While the unemployment rate is at a near 10-year low of 4.9 percent, the rate for people ages 16 and over is still well below that of the labor force participation rate.
According to the Labor Department, the unemployment is still 4.3 percent.
The labor force also dropped slightly in December, but not by as much as in January.
In December, the laborforce participation rate was 67.6.
The December participation rate is up from 68.7 percent in December 2017.
However, it was down from 69.7 in November.
The unemployment rate has held steady at 5.3 percentage points.
“The labor force is the best indicator of the strength of the U-1 and the U2 labor force,” said Michael Biesecker, chief economist at TD Ameritrade.
“It is also the best gauge of the health of the economy and the ability of employers to fill jobs.
The decline in participation rates has been especially troubling in recent months.
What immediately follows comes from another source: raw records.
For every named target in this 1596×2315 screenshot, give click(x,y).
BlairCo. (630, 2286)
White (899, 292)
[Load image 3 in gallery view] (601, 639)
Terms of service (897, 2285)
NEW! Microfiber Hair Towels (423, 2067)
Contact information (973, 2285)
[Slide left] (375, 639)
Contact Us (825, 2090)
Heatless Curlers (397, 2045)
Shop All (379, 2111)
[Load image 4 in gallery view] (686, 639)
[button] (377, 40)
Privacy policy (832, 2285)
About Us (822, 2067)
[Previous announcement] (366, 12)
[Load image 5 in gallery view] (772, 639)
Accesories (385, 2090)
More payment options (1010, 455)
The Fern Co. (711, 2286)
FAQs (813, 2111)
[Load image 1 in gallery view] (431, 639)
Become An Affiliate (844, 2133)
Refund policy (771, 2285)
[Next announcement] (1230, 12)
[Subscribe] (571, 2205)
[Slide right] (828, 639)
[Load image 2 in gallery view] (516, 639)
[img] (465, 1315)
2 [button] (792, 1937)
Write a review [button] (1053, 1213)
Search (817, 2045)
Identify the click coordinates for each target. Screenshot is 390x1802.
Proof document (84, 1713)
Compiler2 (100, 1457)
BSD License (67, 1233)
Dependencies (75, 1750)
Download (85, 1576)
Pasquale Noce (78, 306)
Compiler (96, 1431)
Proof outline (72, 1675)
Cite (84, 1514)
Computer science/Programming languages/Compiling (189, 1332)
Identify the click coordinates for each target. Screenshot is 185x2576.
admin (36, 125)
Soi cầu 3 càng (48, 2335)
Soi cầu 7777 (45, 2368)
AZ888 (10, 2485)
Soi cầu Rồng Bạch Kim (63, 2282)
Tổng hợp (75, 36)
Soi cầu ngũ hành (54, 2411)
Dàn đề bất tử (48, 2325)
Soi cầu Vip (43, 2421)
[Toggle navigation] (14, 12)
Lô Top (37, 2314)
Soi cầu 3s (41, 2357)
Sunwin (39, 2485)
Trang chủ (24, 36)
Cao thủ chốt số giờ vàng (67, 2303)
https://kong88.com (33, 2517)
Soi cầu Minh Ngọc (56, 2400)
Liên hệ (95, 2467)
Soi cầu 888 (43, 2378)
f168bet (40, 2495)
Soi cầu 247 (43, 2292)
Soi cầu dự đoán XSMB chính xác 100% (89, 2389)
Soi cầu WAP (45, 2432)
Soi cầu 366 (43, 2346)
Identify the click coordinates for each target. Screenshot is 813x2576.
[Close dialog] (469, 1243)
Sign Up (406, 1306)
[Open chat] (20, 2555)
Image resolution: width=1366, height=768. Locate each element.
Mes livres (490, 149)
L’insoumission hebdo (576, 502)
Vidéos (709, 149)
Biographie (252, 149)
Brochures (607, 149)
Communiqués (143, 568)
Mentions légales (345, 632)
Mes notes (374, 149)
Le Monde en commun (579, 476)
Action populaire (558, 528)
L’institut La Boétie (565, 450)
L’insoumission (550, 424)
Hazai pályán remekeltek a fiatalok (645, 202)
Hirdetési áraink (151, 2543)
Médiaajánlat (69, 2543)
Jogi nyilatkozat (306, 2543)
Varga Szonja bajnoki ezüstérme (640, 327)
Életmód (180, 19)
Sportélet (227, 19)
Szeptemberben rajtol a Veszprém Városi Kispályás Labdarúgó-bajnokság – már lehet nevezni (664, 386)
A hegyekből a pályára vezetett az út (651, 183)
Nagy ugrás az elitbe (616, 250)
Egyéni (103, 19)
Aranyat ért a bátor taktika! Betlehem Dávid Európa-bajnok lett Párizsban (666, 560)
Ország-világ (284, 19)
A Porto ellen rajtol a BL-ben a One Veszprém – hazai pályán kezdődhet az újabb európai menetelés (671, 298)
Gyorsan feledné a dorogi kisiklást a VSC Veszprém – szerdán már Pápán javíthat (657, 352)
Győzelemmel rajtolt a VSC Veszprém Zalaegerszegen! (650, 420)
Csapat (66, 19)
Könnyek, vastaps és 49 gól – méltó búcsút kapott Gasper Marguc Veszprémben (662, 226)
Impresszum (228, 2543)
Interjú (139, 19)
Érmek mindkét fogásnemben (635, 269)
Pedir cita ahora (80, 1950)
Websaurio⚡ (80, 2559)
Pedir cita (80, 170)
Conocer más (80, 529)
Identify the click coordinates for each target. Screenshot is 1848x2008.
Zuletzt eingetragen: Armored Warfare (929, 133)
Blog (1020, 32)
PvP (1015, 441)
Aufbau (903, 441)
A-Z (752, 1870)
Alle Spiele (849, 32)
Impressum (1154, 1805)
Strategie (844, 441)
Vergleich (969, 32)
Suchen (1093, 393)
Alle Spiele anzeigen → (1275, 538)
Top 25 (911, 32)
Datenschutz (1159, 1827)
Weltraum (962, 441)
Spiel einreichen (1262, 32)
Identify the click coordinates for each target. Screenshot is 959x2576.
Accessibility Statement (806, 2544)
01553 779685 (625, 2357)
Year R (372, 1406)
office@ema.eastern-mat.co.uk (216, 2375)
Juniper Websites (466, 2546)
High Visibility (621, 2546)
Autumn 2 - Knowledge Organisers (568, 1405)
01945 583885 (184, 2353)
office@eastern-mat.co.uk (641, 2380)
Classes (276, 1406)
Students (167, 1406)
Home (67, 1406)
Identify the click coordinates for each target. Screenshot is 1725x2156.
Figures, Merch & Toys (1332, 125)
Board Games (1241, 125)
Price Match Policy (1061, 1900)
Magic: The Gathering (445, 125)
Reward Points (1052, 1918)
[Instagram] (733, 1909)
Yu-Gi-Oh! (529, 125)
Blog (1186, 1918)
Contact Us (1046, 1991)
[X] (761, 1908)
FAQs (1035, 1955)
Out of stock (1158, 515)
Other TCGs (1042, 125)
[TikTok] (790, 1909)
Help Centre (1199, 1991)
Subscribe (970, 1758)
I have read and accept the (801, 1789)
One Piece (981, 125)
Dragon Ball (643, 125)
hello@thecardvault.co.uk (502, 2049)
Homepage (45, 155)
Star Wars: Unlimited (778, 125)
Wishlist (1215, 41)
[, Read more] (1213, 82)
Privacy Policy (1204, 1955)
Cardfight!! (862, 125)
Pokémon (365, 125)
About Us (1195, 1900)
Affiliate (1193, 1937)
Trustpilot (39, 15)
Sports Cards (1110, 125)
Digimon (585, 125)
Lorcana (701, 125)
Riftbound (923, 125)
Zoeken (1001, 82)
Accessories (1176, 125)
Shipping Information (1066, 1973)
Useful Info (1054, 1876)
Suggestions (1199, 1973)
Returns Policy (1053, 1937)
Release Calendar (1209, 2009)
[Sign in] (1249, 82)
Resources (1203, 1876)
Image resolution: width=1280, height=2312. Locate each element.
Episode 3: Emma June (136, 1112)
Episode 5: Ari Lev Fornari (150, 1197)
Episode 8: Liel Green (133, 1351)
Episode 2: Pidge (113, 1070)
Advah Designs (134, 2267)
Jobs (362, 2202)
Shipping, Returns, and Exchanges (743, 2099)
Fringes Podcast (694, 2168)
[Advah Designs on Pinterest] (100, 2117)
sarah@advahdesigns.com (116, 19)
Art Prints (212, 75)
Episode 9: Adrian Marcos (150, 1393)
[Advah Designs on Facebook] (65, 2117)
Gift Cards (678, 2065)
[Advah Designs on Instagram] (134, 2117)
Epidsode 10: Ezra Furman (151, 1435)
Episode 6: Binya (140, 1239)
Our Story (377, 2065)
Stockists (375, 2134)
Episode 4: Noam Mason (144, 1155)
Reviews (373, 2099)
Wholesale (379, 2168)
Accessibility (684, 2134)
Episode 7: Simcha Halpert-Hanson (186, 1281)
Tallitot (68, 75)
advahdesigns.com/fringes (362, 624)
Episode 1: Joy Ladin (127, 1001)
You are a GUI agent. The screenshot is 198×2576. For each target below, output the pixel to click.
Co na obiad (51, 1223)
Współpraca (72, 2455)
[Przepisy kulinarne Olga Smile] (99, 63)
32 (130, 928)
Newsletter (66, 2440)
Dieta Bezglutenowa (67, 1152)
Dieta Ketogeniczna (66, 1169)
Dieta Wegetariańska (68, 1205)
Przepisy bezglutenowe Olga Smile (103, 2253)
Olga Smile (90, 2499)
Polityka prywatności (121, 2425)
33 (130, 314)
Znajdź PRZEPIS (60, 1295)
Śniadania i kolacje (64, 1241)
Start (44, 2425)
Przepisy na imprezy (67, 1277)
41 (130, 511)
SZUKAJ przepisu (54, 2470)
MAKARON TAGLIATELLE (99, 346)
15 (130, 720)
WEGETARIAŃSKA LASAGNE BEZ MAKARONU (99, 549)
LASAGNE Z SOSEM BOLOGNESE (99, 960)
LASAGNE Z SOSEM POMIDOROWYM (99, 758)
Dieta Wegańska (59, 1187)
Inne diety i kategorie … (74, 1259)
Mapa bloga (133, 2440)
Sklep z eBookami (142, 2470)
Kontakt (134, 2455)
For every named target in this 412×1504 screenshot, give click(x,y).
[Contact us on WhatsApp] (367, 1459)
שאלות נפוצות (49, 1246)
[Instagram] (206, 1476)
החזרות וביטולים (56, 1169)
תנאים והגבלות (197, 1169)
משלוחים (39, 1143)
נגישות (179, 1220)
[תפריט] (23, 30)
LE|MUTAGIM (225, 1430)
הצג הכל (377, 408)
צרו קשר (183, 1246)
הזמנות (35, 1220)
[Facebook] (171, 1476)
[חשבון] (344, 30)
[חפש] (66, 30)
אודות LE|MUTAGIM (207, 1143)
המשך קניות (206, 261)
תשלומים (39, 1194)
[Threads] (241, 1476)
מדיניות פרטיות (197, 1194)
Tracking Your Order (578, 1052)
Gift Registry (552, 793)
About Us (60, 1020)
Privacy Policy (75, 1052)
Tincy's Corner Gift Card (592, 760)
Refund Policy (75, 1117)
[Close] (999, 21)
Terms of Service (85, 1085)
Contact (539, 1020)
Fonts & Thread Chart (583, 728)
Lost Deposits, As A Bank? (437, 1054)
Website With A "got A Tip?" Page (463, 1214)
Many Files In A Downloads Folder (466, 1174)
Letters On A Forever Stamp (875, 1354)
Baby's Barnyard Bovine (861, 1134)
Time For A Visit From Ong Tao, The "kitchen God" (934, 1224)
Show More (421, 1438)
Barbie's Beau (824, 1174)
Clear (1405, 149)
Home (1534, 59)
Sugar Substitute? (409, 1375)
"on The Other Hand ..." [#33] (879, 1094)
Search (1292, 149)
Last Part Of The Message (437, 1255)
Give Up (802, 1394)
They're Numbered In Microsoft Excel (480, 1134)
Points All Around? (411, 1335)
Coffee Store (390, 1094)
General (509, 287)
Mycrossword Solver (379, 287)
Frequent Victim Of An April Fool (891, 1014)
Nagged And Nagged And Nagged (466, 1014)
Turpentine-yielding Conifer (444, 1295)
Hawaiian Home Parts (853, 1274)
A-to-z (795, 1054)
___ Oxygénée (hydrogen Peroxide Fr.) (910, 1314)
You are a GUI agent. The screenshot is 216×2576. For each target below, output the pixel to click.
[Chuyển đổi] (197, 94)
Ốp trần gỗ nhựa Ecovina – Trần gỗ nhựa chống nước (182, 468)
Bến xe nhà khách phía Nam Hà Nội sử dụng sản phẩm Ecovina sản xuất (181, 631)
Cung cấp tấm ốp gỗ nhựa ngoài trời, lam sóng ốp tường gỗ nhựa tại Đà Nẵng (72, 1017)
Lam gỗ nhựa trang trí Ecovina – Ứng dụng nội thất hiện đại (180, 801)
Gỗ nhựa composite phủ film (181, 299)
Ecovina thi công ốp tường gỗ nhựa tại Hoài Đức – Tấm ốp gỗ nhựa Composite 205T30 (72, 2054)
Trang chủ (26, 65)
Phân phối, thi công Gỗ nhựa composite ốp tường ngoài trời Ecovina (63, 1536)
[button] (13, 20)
These declines reflect the slow pace of job creation and a weak labor market, which has contributed to the overall lack of employment.”
The participation rates fell for men and for whites.
They also declined for blacks and Hispanics.
In February, there were 5.6 million more Americans working part-time than in December.
But the participation rates are down for women, blacks, and Hispanics and increased for whites, Asians, and men.
The rate for full-timers has been stagnant since the beginning of the year.
In February, the participation level for full time workers was 63.1, which was below the 67.8 rate in January, and down from 66.3 in February 2017.
For more on this topic, check out our special report, The labor market outlook.